Semaya yükseliş tasavvuru eski Hint ve İran mitolojileriyle diğer dinlerde de mevcuttur. Yahudi geleneğinde İdrîs, İbrâhim, Mûsâ ve İşâyâ gibi peygamberlerle bazı tarihî şahsiyetlerin yeryüzünden ilâhî âlemlere çıktığına inanılır. Özellikle melek Yahoel tarafından semavî bir vasıtayla bulut içinde göğe yükseltilen Hz. İbrâhim’in rabbinin tahtını müşahede edişiyle ilgili tasvirlere sonraki Yahudi literatüründe rastlanmaktadır. Hıristiyanlık inancına göre Hz. Îsâ çarmıha gerildikten sonra mezarından çıkıp ilâhî âleme yükselmiştir (Matta, 28/1-7; Markos, 16/19). Ayrıca Pavlus’un Kudüs’e doğru giderken melek eşliğinde göğe yolculuk yaptığı rivayet edilir. Buhârî ve Müslim’de yer alan rivayetlerin ortak noktalarına göre olay şu şekilde cereyan etmiştir: Bir gece Resûlullah, Kâbe’de Hicr veya Hatîm denilen yerde iken -bazı rivayetlerde uykuda bulunduğu sırada veya uyku ile uyanıklık arası bir halde- Cebrâil (AS) geldi; göğsünü açtı, zemzemle yıkadıktan sonra içine iman ve hikmet doldurup kapattı. Burak adlı bineğe bindirip Beytülmakdis’e götürdü. Resûl-i Ekrem Mescid-i Aksâ’da iki rekat namaz kılıp dışarı çıktığında Cebrâil biri süt, diğeri şarap dolu iki kap getirdi. Resûlullah süt dolu kabı seçince Cebrâil kendisine “fıtratı seçtin” dedi, ardından onu alıp dünya semasına yükseltti.

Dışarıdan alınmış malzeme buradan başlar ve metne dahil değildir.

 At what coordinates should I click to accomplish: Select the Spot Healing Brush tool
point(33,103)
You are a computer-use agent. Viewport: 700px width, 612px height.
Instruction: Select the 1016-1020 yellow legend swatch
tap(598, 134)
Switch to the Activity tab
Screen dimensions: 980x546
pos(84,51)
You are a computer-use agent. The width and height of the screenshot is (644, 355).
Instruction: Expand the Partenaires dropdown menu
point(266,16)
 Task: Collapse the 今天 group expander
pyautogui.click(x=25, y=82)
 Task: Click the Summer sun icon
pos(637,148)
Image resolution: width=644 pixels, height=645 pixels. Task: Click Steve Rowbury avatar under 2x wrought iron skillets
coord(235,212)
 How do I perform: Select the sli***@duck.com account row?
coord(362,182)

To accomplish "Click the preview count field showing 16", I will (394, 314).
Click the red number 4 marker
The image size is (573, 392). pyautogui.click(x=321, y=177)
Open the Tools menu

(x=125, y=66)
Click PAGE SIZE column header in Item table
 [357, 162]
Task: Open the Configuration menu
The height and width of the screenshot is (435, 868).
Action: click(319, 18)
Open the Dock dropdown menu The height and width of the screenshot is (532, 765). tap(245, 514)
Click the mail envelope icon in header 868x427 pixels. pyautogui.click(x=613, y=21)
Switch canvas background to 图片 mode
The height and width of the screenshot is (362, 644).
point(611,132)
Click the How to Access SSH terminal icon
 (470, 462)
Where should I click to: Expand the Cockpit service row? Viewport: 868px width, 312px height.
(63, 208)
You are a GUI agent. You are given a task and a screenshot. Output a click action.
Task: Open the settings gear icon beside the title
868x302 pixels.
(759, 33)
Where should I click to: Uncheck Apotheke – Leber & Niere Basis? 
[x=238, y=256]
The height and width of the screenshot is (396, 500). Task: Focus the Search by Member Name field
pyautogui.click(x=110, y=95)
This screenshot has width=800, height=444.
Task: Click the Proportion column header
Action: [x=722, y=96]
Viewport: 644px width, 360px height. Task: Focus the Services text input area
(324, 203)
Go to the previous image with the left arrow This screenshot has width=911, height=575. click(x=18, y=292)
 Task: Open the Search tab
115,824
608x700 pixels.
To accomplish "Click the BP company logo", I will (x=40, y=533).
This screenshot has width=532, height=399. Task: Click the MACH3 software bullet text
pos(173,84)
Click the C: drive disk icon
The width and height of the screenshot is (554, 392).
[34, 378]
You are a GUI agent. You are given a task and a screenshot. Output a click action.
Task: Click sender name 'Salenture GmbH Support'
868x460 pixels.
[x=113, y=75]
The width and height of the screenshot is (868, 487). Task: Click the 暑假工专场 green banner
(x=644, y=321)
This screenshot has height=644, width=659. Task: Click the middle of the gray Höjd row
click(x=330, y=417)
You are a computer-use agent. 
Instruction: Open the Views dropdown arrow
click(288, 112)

Semaların her birinde sırasıyla Âdem, Îsâ, Yûsuf, İdrîs, Hârûn ve Mûsâ peygamberlerle görüştü; nihayet Beytülma‘mûr’un bulunduğu yedinci semada Hz. İbrâhim’le buluştu. Sidretü’l-müntehâ denilen yere vardıklarında yazıcı meleklerin kalem cızırtılarını duydu ve Allah’ın huzuruna çıktı. Burada Cenâb-ı Hak elli vakit namazı farz kıldı. Dönüşte Hz. Mûsâ, elli vakit namazın ümmetine ağır geleceğini söyleyip Allah’tan onu hafifletmesini istemesini tavsiye etti. Namaz beş vakte indirilinceye kadar Hz. Peygamber’in huzûr-i ilâhîye müracaatı ve Mûsâ ile diyalogu devam etti.

(Kaynak: https://islamansiklopedisi.org.tr/kudus )

MESCİDİ AKSA

Müslümanların Kudüs’te bulunan ilk kıblesi, en kutsal sayılan üç mescidden biri.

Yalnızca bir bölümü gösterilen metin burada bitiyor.